Danno da attività medica: in mancanza della cartella clinica si ricorre alle presunzioni
La cartella clinica, in situazione di danno derivante da attività medica, assume un ruolo determinante in quanto essa è il diario quotidiano delle terapie somministrate al paziente, comprese le trasfusioni, infatti, la scheda trasfusionale, in cui vengono annotatati i dati della trasfusione e del donatore (identificato con un codice per renderlo anonimo) di sangue, è parte della cartella clinica.
Può verificarsi che la cartella clinica sia tenuta in modo difettoso, ovvero incompleto o impreciso, o addirittura può accadere che essa vada smarrita.
Queste situazioni non possono tradursi, sul piano processuale, in un pregiudizio per il paziente, al quale è anzi consentito il ricorso a “presunzioni”, “al più probabile che non” che costituiscono espressione del criterio di vicinanza della prova.
È da ricordare che il Ministero della Sanità, con circolare 61 del 19 dicembre 1986 n. 900.2/ AG. 464/260, ha stabilito che il periodo di conservazione della documentazione sanitaria (cartelle cliniche, unitamente ai relativi referti) presso le istituzioni sanitarie pubbliche e private di ricovero e cura vanno conservate illimitatamente poiché rappresentano un atto ufficiale indispensabile a garantire la certezza del diritto, oltre a costituire preziosa fonte documentaria per le ricerche di carattere storico sanitario.
Nel caso in cui non si possa recuperare la documentazione clinica si può propendere per raccogliere, avanti ad un pubblico ufficiale, delle dichiarazioni testimoniali (è più corretto parlare di dichiarazioni di persone informate sui fatti) dell’evento che ha portato al danno (esempio trasfusione) è ciò ex art. 47 dpr445/2002.
Ciò potrà essere un presupposto probatorio nella fase giudiziale.

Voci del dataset
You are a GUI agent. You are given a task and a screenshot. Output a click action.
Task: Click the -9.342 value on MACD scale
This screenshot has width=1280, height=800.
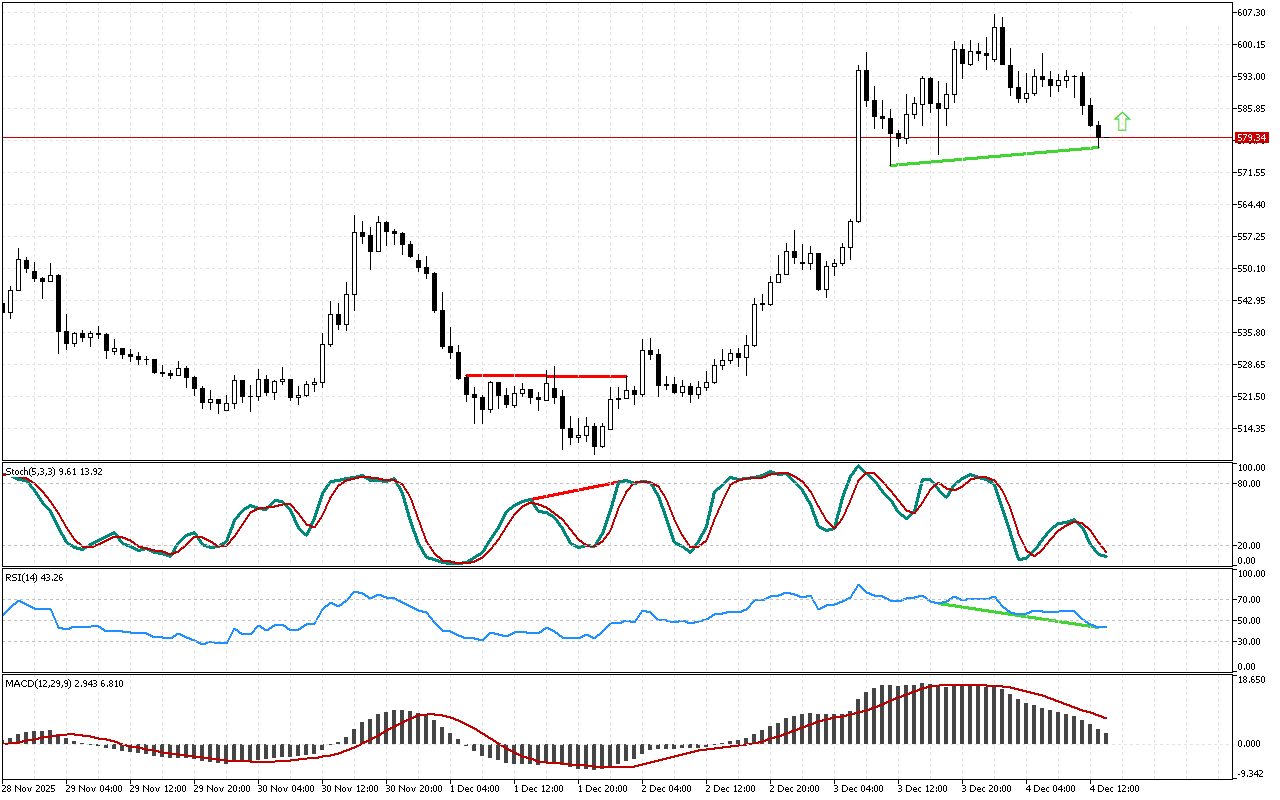tap(1252, 774)
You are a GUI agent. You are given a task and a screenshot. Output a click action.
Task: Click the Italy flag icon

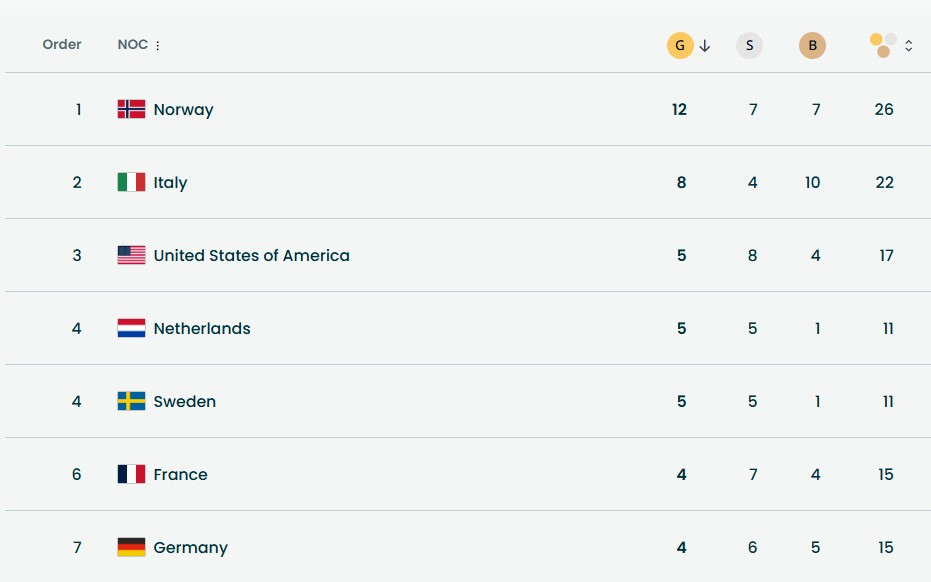click(131, 182)
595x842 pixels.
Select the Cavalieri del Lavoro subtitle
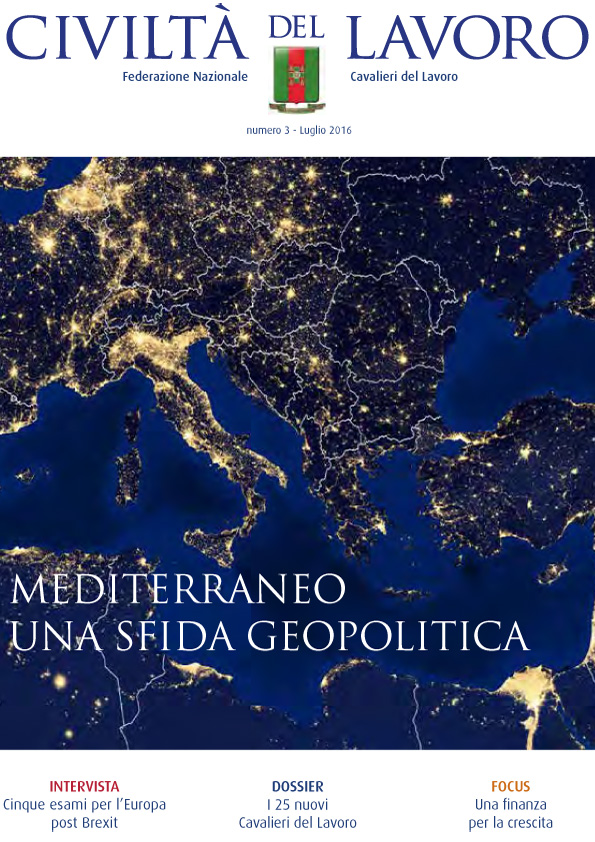pyautogui.click(x=404, y=76)
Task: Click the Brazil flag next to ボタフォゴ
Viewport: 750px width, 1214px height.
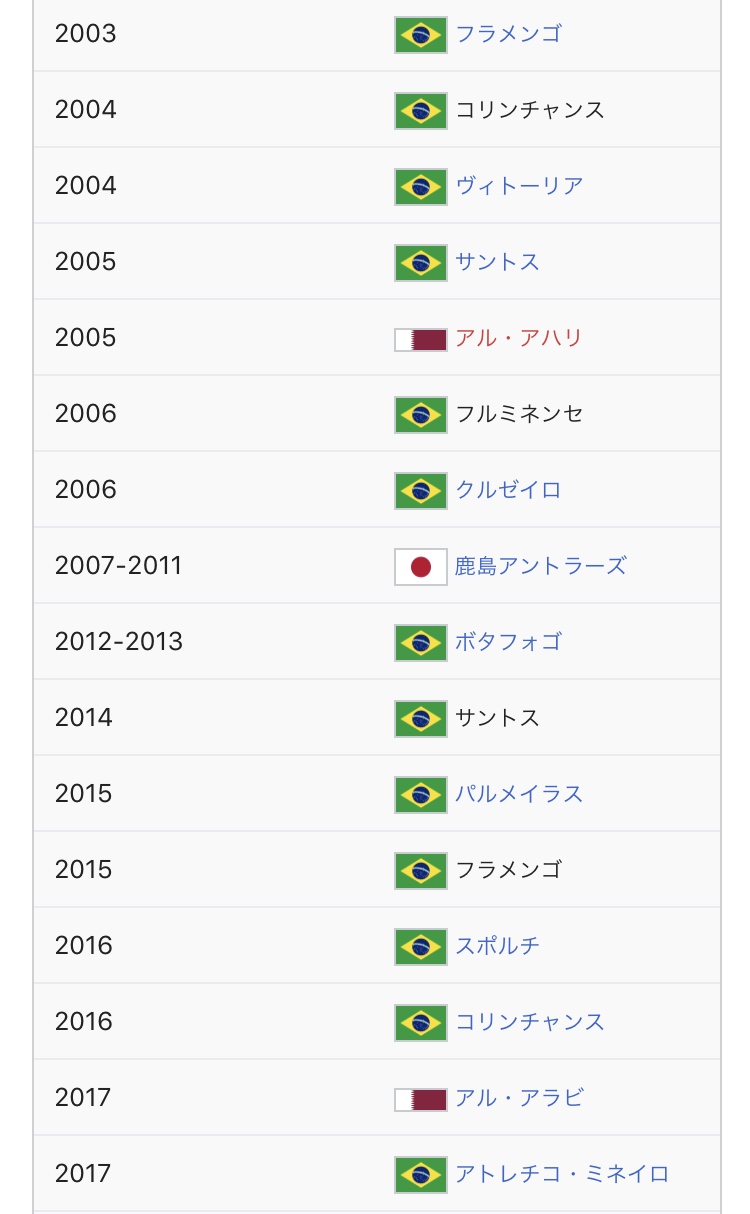Action: point(420,643)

Compiti da svolgere:
(A) Secondo il testo sul danno da attività medica, per quanto tempo vanno conservate le cartelle cliniche presso le istituzioni sanitarie di ricovero e cura?
(B) Trascrivi dal testo sul danno da attività medica il passo che comincia con "Danno da attività" e prosegue fino a "vicinanza della prova.".
I record non hanno alcun ruolo in questo esercizio.

Soluzioni per compito:
(A) Vanno conservate illimitatamente.

(B)
Danno da attività medica: in mancanza della cartella clinica si ricorre alle presunzioni
La cartella clinica, in situazione di danno derivante da attività medica, assume un ruolo determinante in quanto essa è il diario quotidiano delle terapie somministrate al paziente, comprese le trasfusioni, infatti, la scheda trasfusionale, in cui vengono annotatati i dati della trasfusione e del donatore (identificato con un codice per renderlo anonimo) di sangue, è parte della cartella clinica.
Può verificarsi che la cartella clinica sia tenuta in modo difettoso, ovvero incompleto o impreciso, o addirittura può accadere che essa vada smarrita.
Queste situazioni non possono tradursi, sul piano processuale, in un pregiudizio per il paziente, al quale è anzi consentito il ricorso a “presunzioni”, “al più probabile che non” che costituiscono espressione del criterio di vicinanza della prova.